# [RECORDS FOR THIS TASK]
════════
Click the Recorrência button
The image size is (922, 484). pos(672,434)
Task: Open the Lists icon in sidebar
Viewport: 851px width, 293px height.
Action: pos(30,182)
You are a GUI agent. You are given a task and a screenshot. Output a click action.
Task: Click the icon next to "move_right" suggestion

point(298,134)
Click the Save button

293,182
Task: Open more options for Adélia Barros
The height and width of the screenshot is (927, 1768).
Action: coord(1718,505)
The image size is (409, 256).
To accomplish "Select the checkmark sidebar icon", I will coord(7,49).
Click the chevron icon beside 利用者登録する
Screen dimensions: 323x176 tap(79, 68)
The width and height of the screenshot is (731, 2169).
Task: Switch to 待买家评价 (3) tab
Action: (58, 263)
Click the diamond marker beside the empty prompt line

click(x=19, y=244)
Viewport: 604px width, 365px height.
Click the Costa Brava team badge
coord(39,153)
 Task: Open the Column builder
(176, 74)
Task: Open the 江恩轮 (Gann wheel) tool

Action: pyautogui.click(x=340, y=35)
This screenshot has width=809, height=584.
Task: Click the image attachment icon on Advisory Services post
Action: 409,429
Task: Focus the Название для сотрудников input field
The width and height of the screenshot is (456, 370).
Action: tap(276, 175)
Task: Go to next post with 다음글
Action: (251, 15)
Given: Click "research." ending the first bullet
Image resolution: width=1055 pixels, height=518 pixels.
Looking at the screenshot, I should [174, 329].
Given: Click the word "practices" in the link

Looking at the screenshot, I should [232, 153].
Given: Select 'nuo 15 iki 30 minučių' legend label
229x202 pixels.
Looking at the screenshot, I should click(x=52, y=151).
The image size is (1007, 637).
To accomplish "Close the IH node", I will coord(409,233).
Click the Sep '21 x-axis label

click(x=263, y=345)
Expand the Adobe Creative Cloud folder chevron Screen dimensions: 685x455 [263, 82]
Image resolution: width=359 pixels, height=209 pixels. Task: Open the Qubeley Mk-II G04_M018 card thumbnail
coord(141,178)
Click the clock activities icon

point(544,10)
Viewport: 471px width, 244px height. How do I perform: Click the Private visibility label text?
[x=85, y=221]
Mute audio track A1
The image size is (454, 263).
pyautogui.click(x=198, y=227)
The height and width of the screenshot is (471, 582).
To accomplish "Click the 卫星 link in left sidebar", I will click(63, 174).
════════
The answer must consist of every line from the entries above that contains the string "sidebar".

# [RESULT FOR THIS TASK]
Task: Open the Lists icon in sidebar
To accomplish "Select the checkmark sidebar icon", I will coord(7,49).
To accomplish "Click the 卫星 link in left sidebar", I will click(63, 174).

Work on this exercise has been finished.